→ **TASK TO CARRY OUT**: Please give the number of lines in the entries below that hold "agent", with no other words.

→ **GIVEN INFORMATION**:
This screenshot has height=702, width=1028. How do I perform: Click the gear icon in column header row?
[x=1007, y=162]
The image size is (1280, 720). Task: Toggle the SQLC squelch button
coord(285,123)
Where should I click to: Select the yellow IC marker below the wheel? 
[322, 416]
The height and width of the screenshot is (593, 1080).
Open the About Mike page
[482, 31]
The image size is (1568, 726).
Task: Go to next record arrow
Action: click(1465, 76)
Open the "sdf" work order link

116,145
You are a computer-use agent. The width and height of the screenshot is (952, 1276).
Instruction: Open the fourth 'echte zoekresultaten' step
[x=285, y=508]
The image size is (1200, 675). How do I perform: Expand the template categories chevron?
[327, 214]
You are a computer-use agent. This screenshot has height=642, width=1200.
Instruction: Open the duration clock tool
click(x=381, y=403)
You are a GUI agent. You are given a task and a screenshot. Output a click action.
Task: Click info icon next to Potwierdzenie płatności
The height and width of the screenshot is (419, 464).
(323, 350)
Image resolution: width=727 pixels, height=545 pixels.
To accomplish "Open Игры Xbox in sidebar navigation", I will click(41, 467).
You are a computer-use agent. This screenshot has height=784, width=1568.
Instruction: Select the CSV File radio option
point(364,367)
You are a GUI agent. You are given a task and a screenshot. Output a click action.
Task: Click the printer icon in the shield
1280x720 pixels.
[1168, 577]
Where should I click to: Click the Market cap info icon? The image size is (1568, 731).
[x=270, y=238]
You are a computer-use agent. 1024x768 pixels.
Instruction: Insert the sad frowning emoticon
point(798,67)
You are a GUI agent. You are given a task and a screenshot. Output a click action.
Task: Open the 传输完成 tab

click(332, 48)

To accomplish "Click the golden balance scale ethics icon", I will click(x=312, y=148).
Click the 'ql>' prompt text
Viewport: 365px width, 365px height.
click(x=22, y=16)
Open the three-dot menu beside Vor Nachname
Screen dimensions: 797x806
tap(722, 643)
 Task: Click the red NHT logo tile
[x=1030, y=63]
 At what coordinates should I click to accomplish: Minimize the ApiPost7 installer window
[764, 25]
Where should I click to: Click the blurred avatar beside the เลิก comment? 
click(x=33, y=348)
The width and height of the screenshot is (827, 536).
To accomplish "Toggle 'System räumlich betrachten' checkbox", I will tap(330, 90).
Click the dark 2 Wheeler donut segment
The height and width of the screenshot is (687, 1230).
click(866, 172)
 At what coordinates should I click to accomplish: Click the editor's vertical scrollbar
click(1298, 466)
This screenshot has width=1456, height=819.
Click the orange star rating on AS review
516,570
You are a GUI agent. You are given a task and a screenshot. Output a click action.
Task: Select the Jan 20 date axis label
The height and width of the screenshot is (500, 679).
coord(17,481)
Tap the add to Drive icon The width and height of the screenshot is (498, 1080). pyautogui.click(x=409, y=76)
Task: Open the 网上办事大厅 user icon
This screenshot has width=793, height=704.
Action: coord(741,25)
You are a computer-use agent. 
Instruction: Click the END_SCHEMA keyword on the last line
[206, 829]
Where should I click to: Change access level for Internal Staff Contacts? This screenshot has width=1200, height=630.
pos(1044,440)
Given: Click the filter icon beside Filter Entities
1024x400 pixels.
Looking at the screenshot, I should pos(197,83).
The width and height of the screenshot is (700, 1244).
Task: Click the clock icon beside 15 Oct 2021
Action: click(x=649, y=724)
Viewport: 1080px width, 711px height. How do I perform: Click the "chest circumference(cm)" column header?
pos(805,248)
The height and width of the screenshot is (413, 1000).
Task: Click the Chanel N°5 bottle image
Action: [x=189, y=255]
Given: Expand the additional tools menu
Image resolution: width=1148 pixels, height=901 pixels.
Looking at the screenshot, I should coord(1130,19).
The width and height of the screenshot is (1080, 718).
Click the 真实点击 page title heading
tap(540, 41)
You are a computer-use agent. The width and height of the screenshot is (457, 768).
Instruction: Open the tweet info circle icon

→ **SOLUTION TO THIS EXERCISE**: 10